_Quoted passage:_
--- --- ---

Stoppelman left PayPal after its 2003 acquisition by eBay and attended Harvard Business School for one year. During Stoppelman's school break Levchin persuaded Stoppelman to do an internship at the business incubator, MRL ventures.

===Yelp===
In the summer of 2004, Jeremy Stoppelman got the flu and had a hard time finding recommendations for a local doctor. He and former PayPal colleague, Russel Simmons, who was also working at MRL Ventures, began brainstorming on how to create an online community where users could share recommendations for local services. Stoppelman and Simmons pitched the idea to Levchin who provided $1 million in initial funding. Under Stoppelman's leadership, Yelp grew to a market capitalization of $4 billion and hosted 138 million user reviews. It has also come under significant scrutiny for its business practices, which have been called exploitative.

--- --- ---

_Provided information:_
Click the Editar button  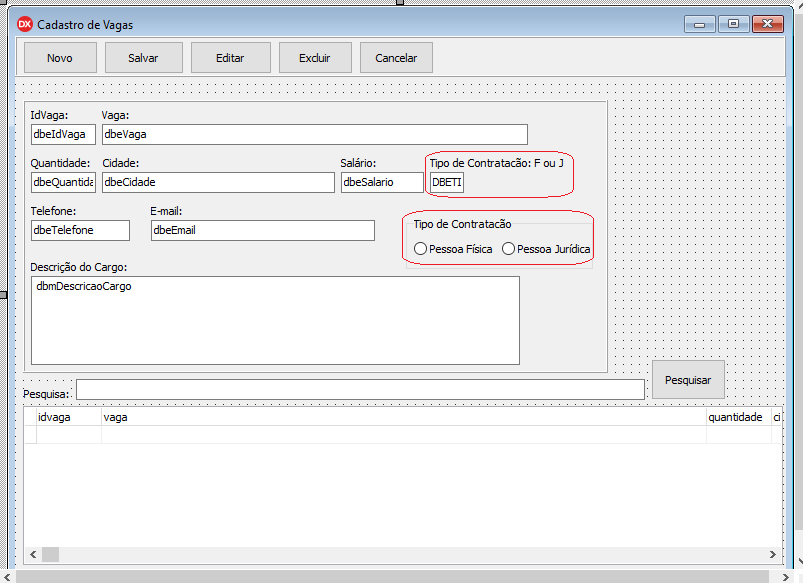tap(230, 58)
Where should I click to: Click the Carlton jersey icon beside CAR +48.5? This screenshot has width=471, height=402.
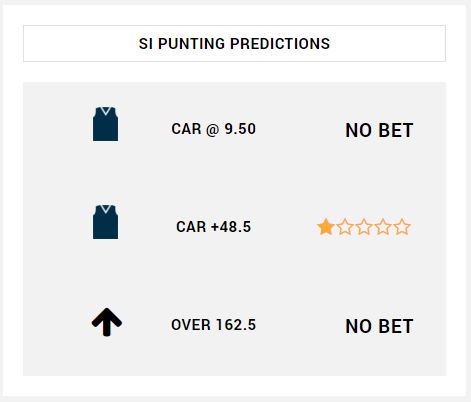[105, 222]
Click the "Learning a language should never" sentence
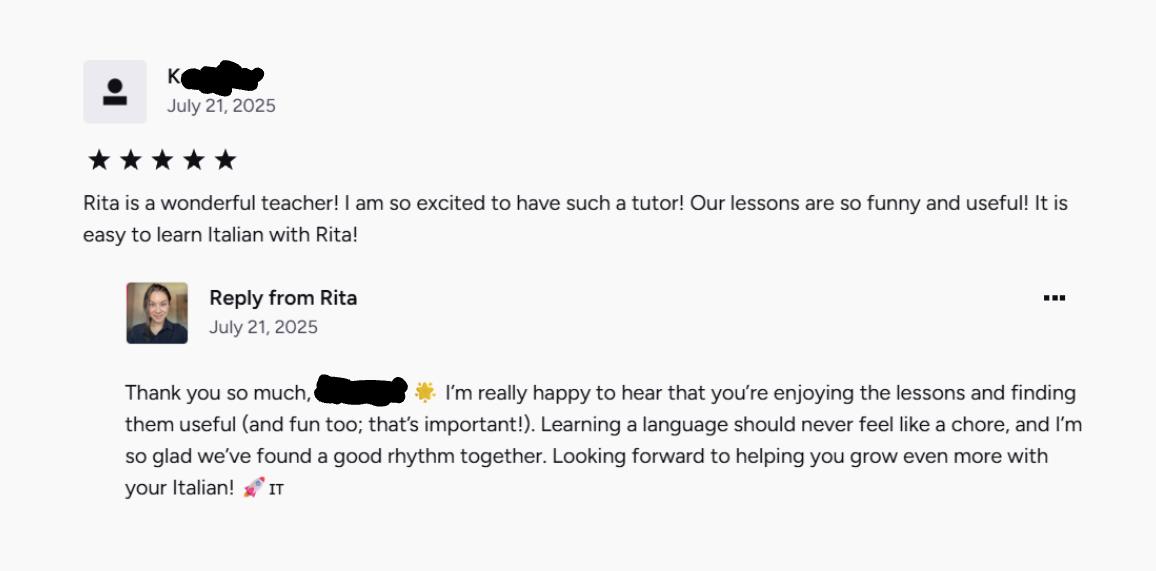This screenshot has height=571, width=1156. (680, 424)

--- --- ---

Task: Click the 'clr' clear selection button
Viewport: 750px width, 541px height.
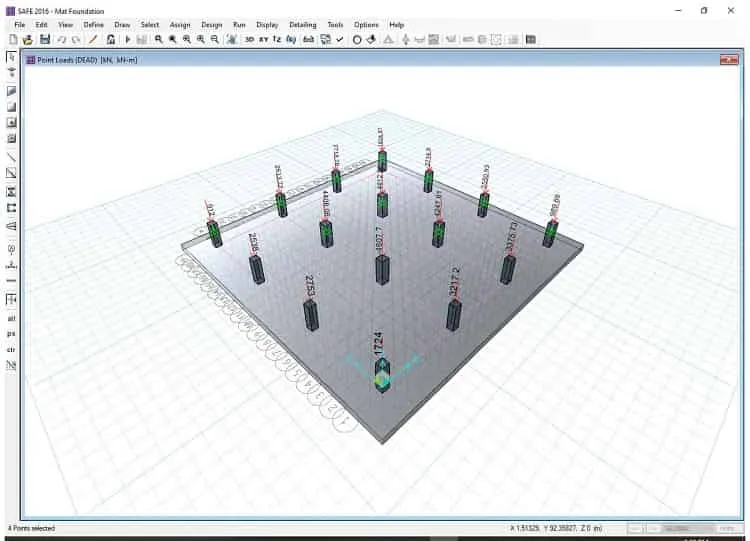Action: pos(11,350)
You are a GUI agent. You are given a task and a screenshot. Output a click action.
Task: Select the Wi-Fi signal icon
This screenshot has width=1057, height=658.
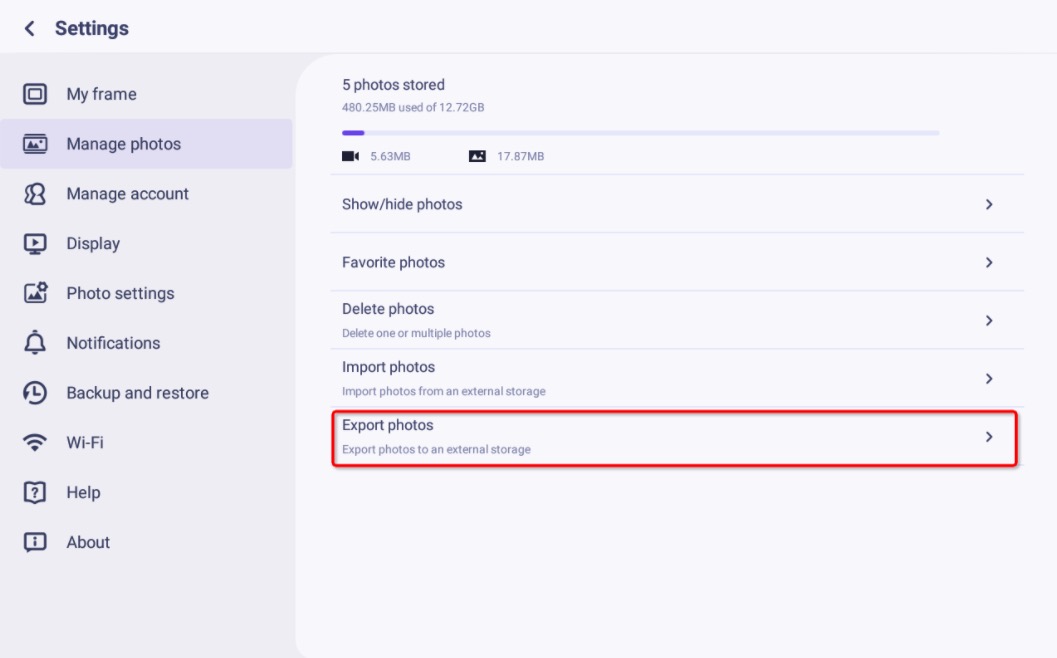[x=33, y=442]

--- --- ---

_Aim of the exercise:_
Transcribe the passage on Stoppelman and Yelp word for word, everything from "Stoppelman left PayPal" down to "been called exploitative.".

_Problem solution:_
Stoppelman left PayPal after its 2003 acquisition by eBay and attended Harvard Business School for one year. During Stoppelman's school break Levchin persuaded Stoppelman to do an internship at the business incubator, MRL ventures.

===Yelp===
In the summer of 2004, Jeremy Stoppelman got the flu and had a hard time finding recommendations for a local doctor. He and former PayPal colleague, Russel Simmons, who was also working at MRL Ventures, began brainstorming on how to create an online community where users could share recommendations for local services. Stoppelman and Simmons pitched the idea to Levchin who provided $1 million in initial funding. Under Stoppelman's leadership, Yelp grew to a market capitalization of $4 billion and hosted 138 million user reviews. It has also come under significant scrutiny for its business practices, which have been called exploitative.